Think about specific questions you can ask students in order to check for understanding, write them down, and then paraphrase them so that you are prepared to ask the questions in different ways. Try to predict the answers your questions will generate. Decide on whether you want students to respond orally or in writing. You can look at Strategies to Extend Student Thinking,http://www.crlt.umich.edu/gsis/P4_4.php to help you generate some ideas and you can also ask yourself these questions:

  • What questions will I ask students to check for understanding?
  • What will I have students do to demonstrate that they are following?
  • Going back to my list of learning objectives, what activity can I have students do to check whether each of those has been accomplished?

When planning your lesson, decide what kinds of questions will be productive for discussion and what questions might sidetrack the class. Think about and decide on the balance between covering content (accomplishing your learning objectives) and ensuring that students understand.

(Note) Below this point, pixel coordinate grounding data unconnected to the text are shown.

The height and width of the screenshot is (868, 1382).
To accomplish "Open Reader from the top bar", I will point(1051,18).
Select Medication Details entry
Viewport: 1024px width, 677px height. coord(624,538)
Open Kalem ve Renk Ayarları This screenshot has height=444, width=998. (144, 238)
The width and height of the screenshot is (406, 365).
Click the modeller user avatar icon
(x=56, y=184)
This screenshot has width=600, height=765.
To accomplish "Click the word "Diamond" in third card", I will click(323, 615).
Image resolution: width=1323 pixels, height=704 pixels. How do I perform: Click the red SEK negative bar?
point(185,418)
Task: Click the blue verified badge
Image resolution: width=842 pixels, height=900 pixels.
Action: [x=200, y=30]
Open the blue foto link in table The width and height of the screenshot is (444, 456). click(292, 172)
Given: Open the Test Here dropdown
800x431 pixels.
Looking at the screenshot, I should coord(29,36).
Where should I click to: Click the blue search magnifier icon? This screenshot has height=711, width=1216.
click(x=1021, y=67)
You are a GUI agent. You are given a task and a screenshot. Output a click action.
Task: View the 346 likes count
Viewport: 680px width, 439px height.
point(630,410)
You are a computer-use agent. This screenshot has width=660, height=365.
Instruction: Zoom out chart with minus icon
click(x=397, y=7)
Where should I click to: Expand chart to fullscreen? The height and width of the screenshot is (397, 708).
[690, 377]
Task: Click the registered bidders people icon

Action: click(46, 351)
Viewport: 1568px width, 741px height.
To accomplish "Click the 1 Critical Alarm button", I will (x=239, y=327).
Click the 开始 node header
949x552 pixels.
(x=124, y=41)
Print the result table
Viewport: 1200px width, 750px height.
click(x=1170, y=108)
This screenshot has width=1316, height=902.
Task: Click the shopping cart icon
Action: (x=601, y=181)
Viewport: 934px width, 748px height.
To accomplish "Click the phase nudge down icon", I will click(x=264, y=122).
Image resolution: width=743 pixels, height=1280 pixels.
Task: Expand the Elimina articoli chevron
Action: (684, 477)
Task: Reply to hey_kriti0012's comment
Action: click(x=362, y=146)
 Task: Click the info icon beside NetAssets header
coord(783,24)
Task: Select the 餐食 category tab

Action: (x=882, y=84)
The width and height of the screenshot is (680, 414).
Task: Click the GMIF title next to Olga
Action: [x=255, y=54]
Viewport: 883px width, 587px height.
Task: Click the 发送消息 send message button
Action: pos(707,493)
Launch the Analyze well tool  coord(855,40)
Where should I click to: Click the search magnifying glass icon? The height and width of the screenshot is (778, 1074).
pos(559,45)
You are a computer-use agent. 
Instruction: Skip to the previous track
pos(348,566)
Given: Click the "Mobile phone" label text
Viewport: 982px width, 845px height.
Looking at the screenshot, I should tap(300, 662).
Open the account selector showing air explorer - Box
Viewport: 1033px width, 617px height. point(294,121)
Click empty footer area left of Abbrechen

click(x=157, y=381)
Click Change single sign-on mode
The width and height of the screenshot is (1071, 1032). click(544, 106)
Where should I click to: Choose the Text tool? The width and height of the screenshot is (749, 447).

(6) Develop a conclusion and a preview

Go over the material covered in class by summarizing the main points of the lesson. You can do this in a number of ways: you can state the main points yourself (“Today we talked about…”), you can ask a student to help you summarize them, or you can even ask all students to write down on a piece of paper what they think were the main points of the lesson. You can review the students’ answers to gauge their understanding of the topic and then explain anything unclear the following class. Conclude the lesson not only by summarizing the main points, but also by previewing the next lesson. How does the topic relate to the one that’s coming? This preview will spur students’ interest and help them connect the different ideas within a larger context.

Lastly it is important to reflect about how the lesson went. Think about what went wrong, what went right, what can be improved and how would you do the lesson in the future?